First download a finetune model from Huggingface or ModelScope, here we use Plant DNAMamba model as an example to predict active core promoters。
# prepare a work directory
mkdir LLM_inference
cd LLM_inference
git clone https://huggingface.co/zhangtaolab/plant-dnamamba-BPE-promoter
Then download the corresponding dataset, and if users have their own data, users can also prepare a custom dataset based on the previously mentioned inference data format.
git clone https://huggingface.co/datasets/zhangtaolab/plant-multi-species-core-promoters
Once the model and dataset are ready, pull our model inference image from docker and test if it works.
docker pull zhangtaolab/plant_llms_inference:gpu
docker run --runtime=nvidia --gpus=all -v ./:/home/llms zhangtaolab/plant_llms_inference:gpu -h
usage: inference.py [-h] [-v] -m MODEL [-f FILE] [-s SEQUENCE] [-t THRESHOLD]
[-l MAX_LENGTH] [-bs BATCH_SIZE] [-p SAMPLE] [-seed SEED]
[-d {cpu,gpu,mps,auto}] [-o OUTFILE] [-n]
Script for Plant DNA Large Language Models (LLMs) inference
options:
-h, --help show this help message and exit
-v, --version show program's version number and exit
-m MODEL Model path (should contain both model and tokenizer)
-f FILE File contains sequences that need to be classified
-s SEQUENCE One sequence that need to be classified
-t THRESHOLD Threshold for defining as True class (Default: 0.5)
-l MAX_LENGTH Max length of tokenized sequence (Default: 512)
-bs BATCH_SIZE Batch size for classification (Default: 1)
-p SAMPLE Subsampling for testing (Default: 1e7)
-seed SEED Random seed for subsampling (Default: None)
-d {cpu,gpu,mps,auto}
Choose CPU or GPU to do inference (require specific
drivers) (Default: auto)
-o OUTFILE Prediction results (Default: stdout)
-n Whether or not save the runtime locally (Default:
False)
Example:
docker run --runtime=nvidia --gpus=all -v /local:/container zhangtaolab/plant_llms_inference:gpu -m model_path -f seqfile.csv -o output.txt
docker run --runtime=nvidia --gpus=all -v /local:/container zhangtaolab/plant_llms_inference:gpu -m model_path -s 'ATCGGATCTCGACAGT' -o output.txt
If the preceding information is displayed, the image is downloaded and the inference script can run normally. Inference is performed below using previously prepared models and datasets.
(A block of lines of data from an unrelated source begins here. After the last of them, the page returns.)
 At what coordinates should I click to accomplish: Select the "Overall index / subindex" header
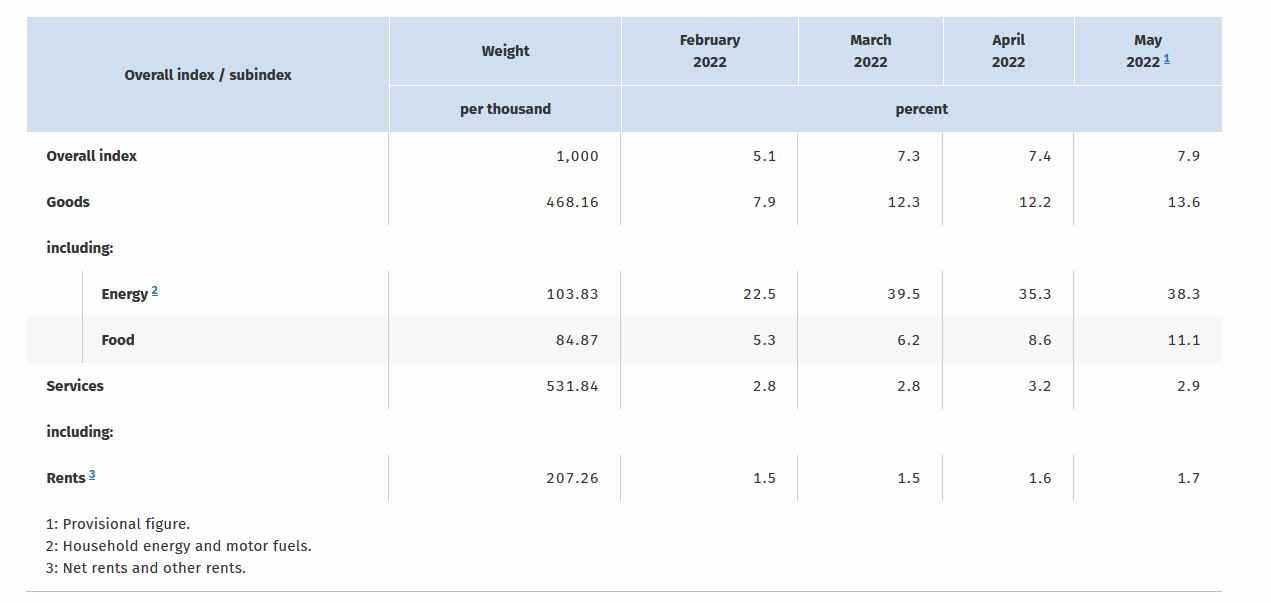208,75
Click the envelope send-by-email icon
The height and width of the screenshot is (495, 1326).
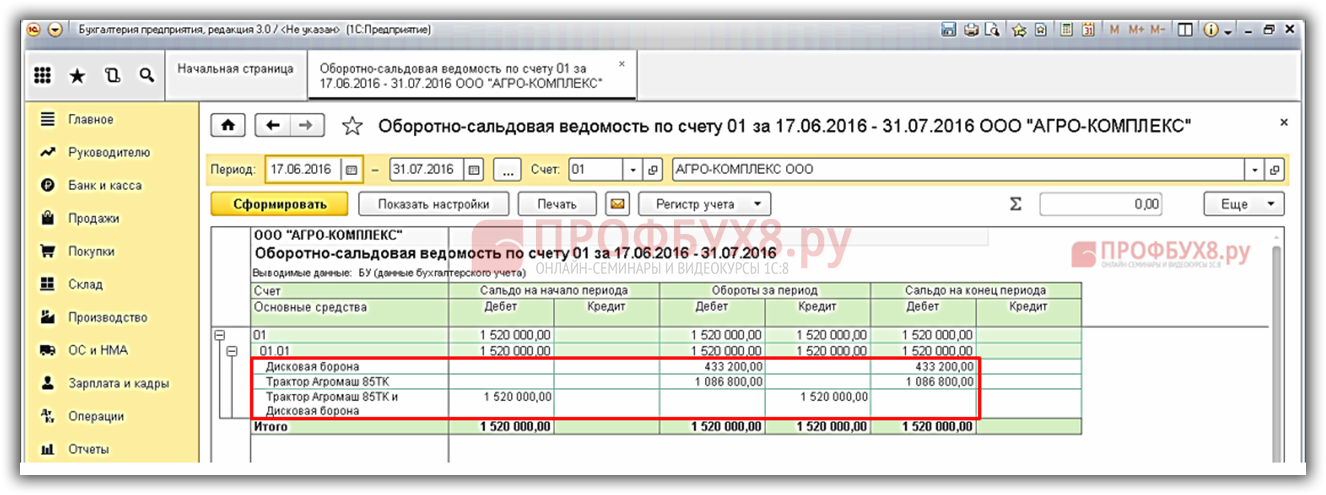click(618, 204)
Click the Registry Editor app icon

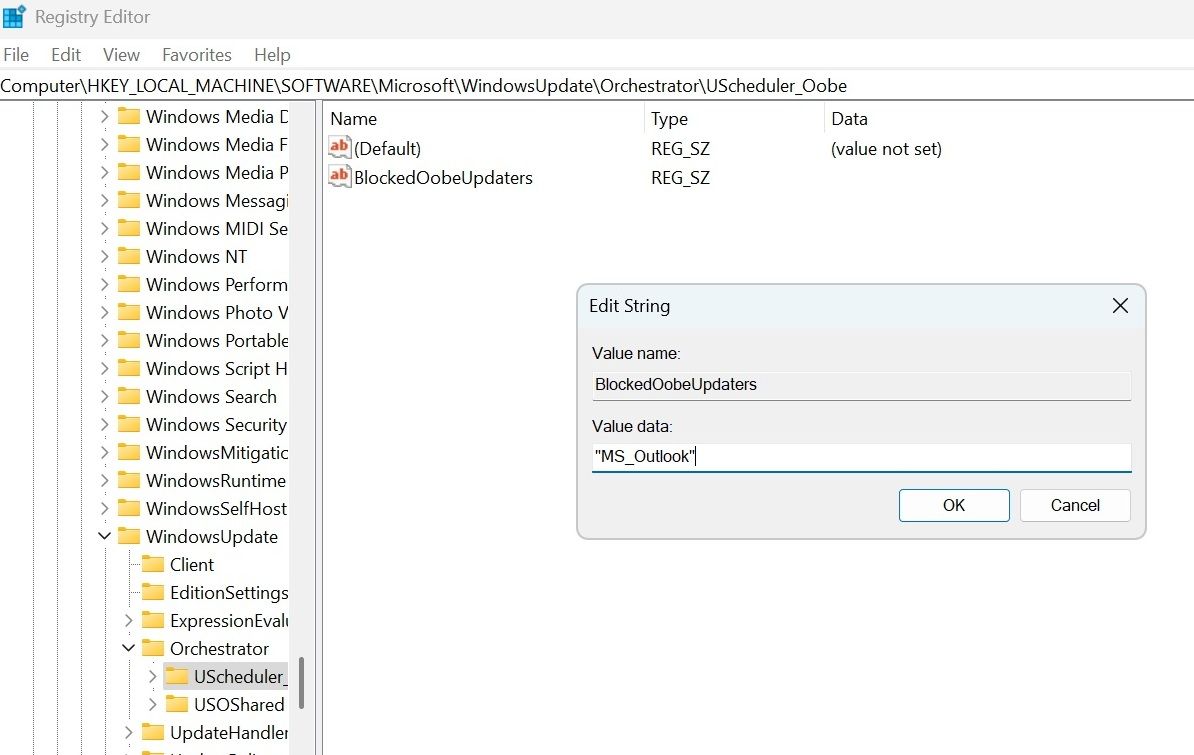pyautogui.click(x=14, y=16)
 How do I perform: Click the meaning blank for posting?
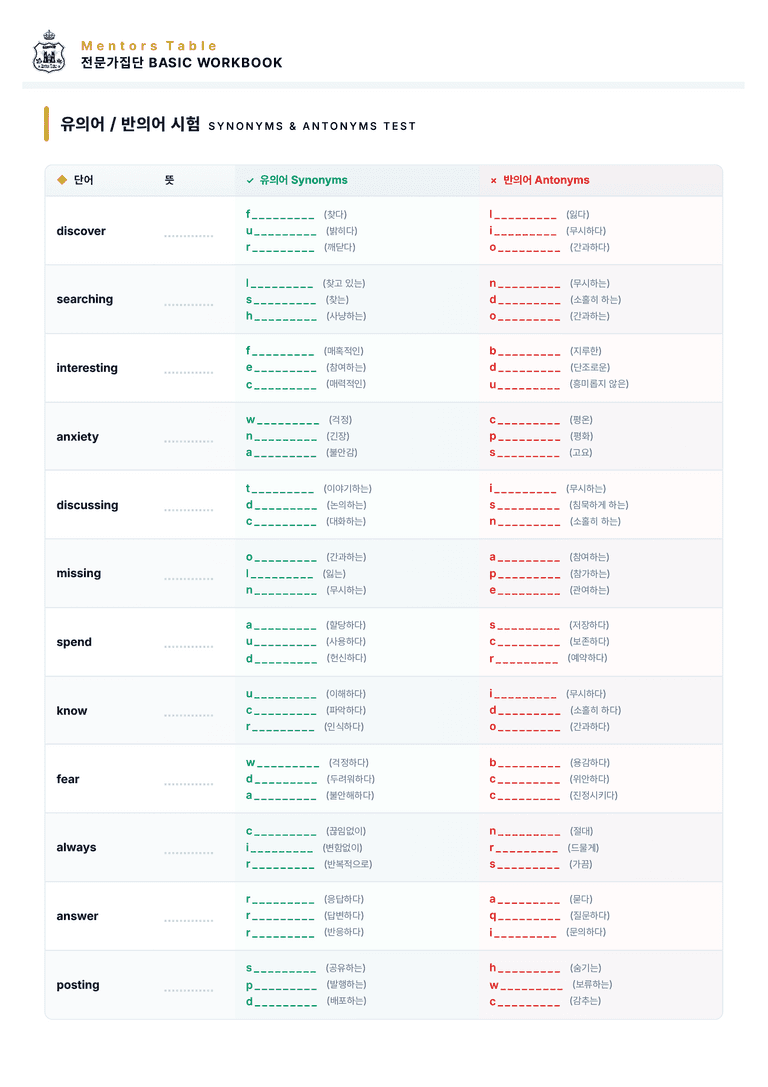[189, 990]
docker run --runtime=nvidia --gpus=all -v ./:/home/llms zhangtaolab/plant_llms_inference:gpu -m /home/llms/plant-dnamamba-BPE-promoter -f /home/llms/plant-multi-species-core-promoters/test.csv -o /home/llms/predict_results.txt
After the inference progress bar is completed, see the output file predict_results.txt
in the current local directory, which saves the prediction results corresponding to each sequence in the input file.
Inference using CPU
For CPU inference, please pull the image with cpu
tag, this image support computer without NVIDIA GPU, such as cpu-only or Apple M-series Silicon. (Note that Inference of DNAMamba model is not supported in CPU mode)
First download a finetune model from Huggingface or ModelScope, here we use Plant DNAGPT model as an example to predict active core promoters。
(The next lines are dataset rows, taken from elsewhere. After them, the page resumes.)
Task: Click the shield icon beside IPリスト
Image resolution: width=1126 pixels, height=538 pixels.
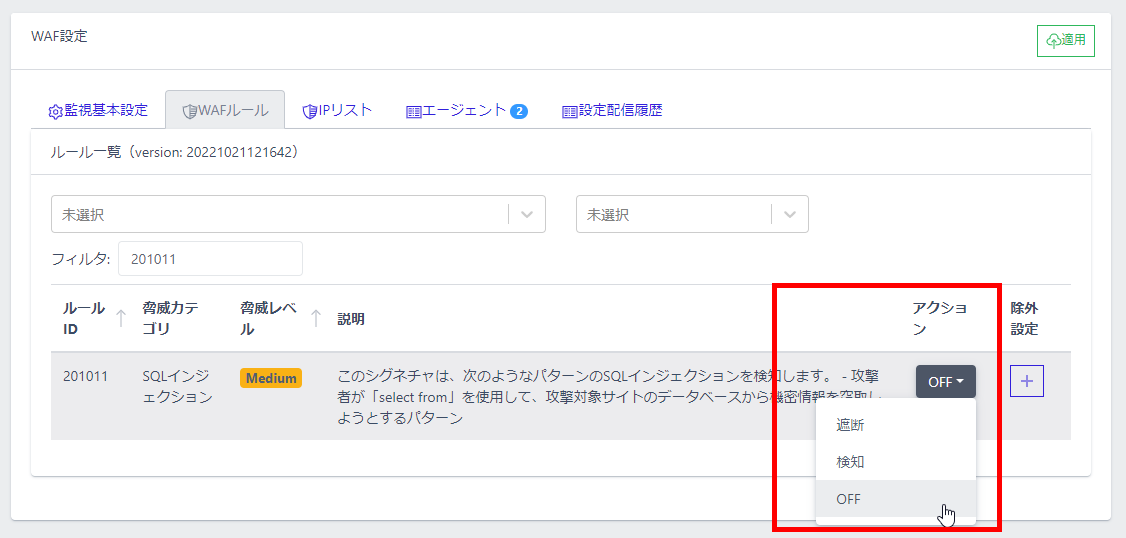Action: [x=309, y=111]

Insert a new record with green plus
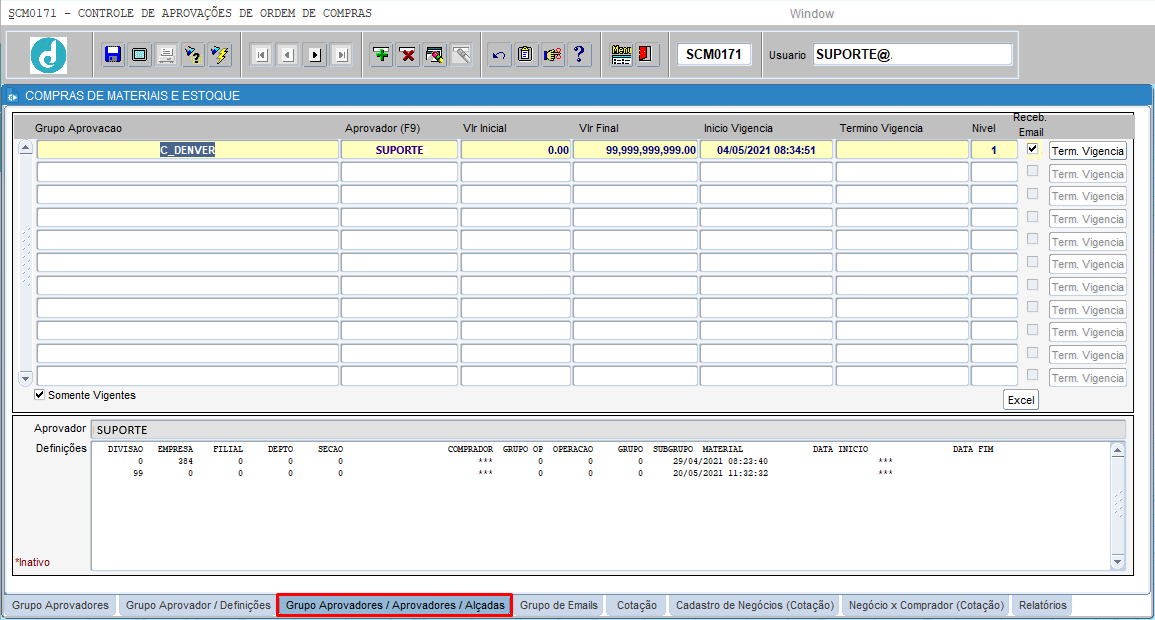381,54
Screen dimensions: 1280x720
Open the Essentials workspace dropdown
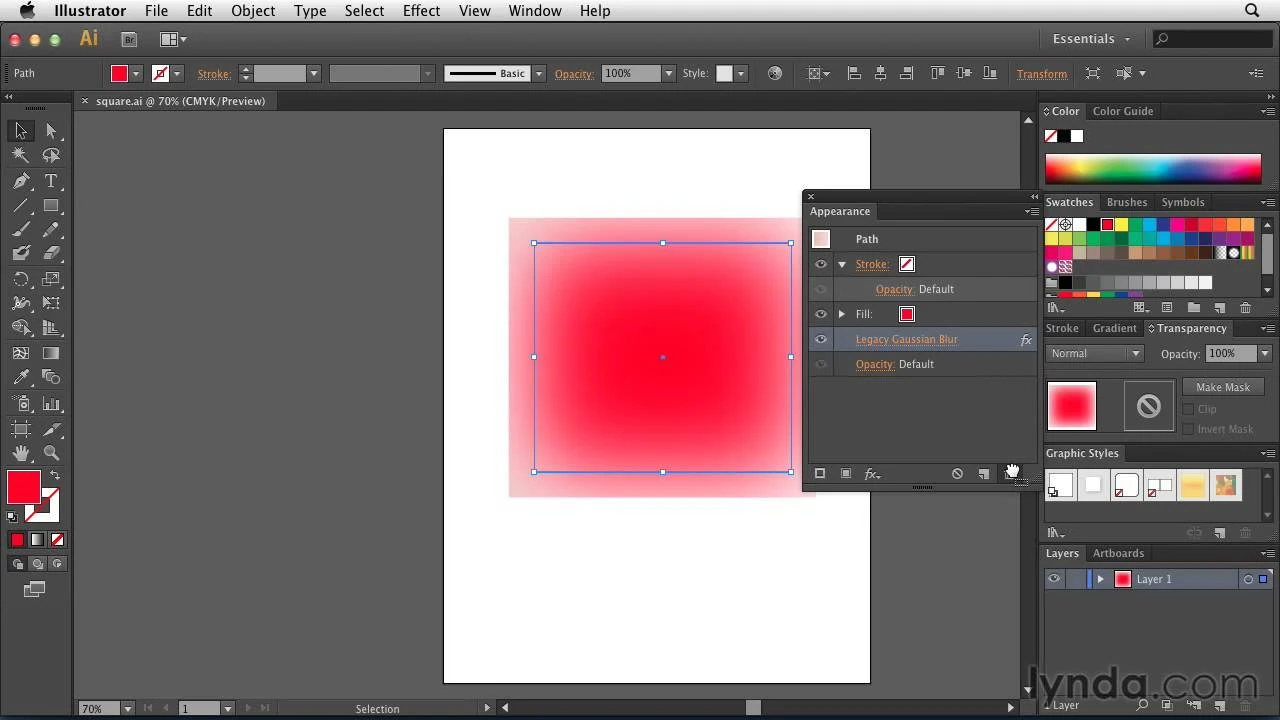[1091, 39]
# prepare a work directory
mkdir LLM_inference
cd LLM_inference
git clone https://huggingface.co/zhangtaolab/plant-dnagpt-BPE-promoter
Then download the corresponding dataset, and if users have their own data, users can also prepare a custom dataset based on the previously mentioned inference data format.
git clone https://huggingface.co/datasets/zhangtaolab/plant-multi-species-core-promoters
Once the model and dataset are ready, pull our model inference image from docker and test if it works.
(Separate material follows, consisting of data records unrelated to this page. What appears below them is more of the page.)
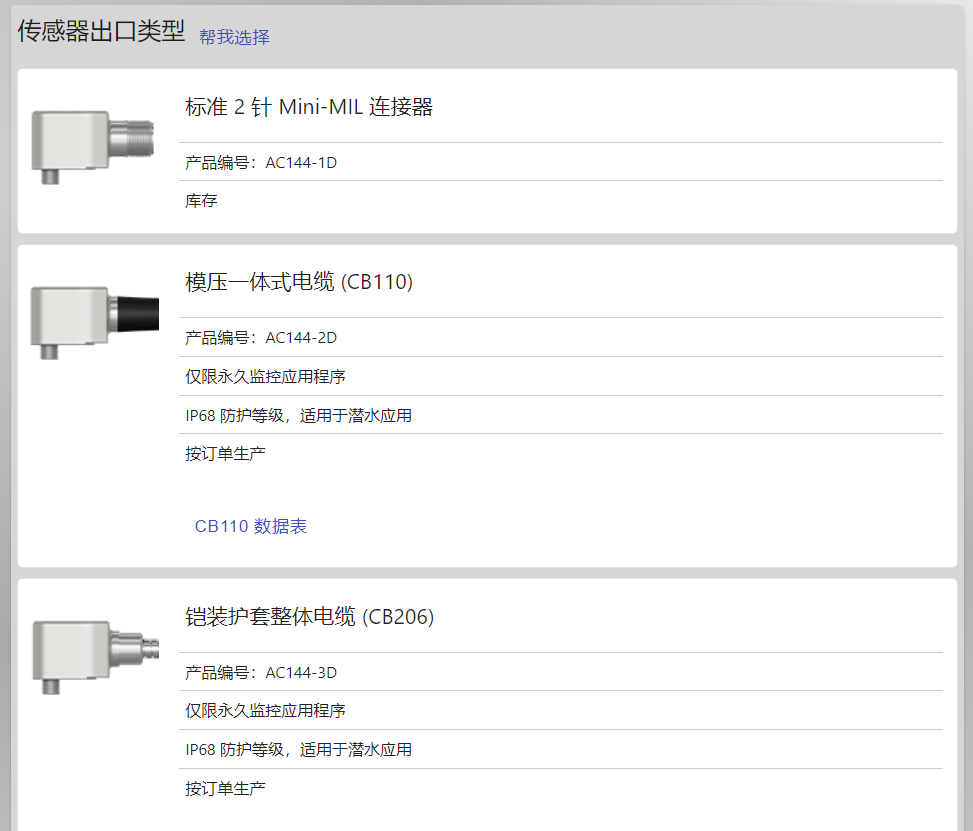Click 按订单生产 under AC144-3D
The width and height of the screenshot is (973, 831).
pyautogui.click(x=225, y=789)
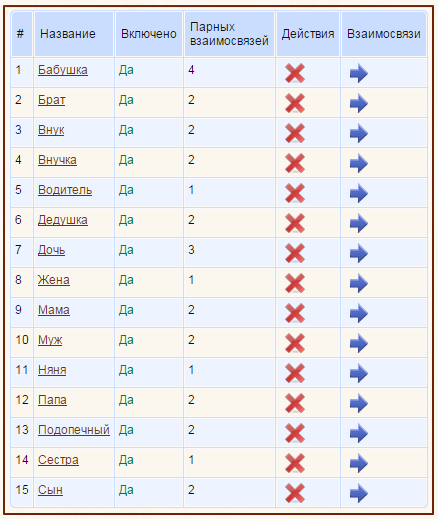This screenshot has height=519, width=438.
Task: Open the Внучка link
Action: click(x=57, y=160)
docker pull zhangtaolab/plant_llms_inference:cpu
docker run -v ./:/home/llms zhangtaolab/plant_llms_inference:cpu -h
usage: inference.py [-h] [-v] -m MODEL [-f FILE] [-s SEQUENCE] [-t THRESHOLD]
[-l MAX_LENGTH] [-bs BATCH_SIZE] [-p SAMPLE] [-seed SEED]
[-d {cpu,gpu,mps,auto}] [-o OUTFILE] [-n]
Script for Plant DNA Large Language Models (LLMs) inference
options:
-h, --help show this help message and exit
-v, --version show program's version number and exit
-m MODEL Model path (should contain both model and tokenizer)
-f FILE File contains sequences that need to be classified
-s SEQUENCE One sequence that need to be classified
-t THRESHOLD Threshold for defining as True class (Default: 0.5)
-l MAX_LENGTH Max length of tokenized sequence (Default: 512)
-bs BATCH_SIZE Batch size for classification (Default: 1)
-p SAMPLE Subsampling for testing (Default: 1e7)
-seed SEED Random seed for subsampling (Default: None)
-d {cpu,gpu,mps,auto}
Choose CPU or GPU to do inference (require specific
drivers) (Default: auto)
-o OUTFILE Prediction results (Default: stdout)
-n Whether or not save the runtime locally (Default:
False)
Example:
docker run -v /local:/container zhangtaolab/plant_llms_inference:gpu -m model_path -f seqfile.csv -o output.txt
docker run -v /local:/container zhangtaolab/plant_llms_inference:gpu -m model_path -s 'ATCGGATCTCGACAGT' -o output.txt
If the preceding information is displayed, the image is downloaded and the inference script can run normally. Inference is performed below using previously prepared models and datasets.
docker run -v ./:/home/llms zhangtaolab/plant_llms_inference:cpu -m /home/llms/plant-dnagpt-BPE-promoter -f /home/llms/plant-multi-species-core-promoters/test.csv -o /home/llms/predict_results.txt
After the inference progress bar is completed, see the output file predict_results.txt
in the current local directory, which saves the prediction results corresponding to each sequence in the input file.
- The detailed usage is the same as the section Inference.
Inference with GUI
For convience, we also allow users predicting locally with a GUI based on Gradio, a friendly web app for machine learning models.
CPU inference can simply run the following command, then open the url http://127.0.0.1:7860
in your browser, then you will see a GUI with several options for task prediction.
(plant DNAMamba models are not shown in the cpu image because CPU cannot infer these models)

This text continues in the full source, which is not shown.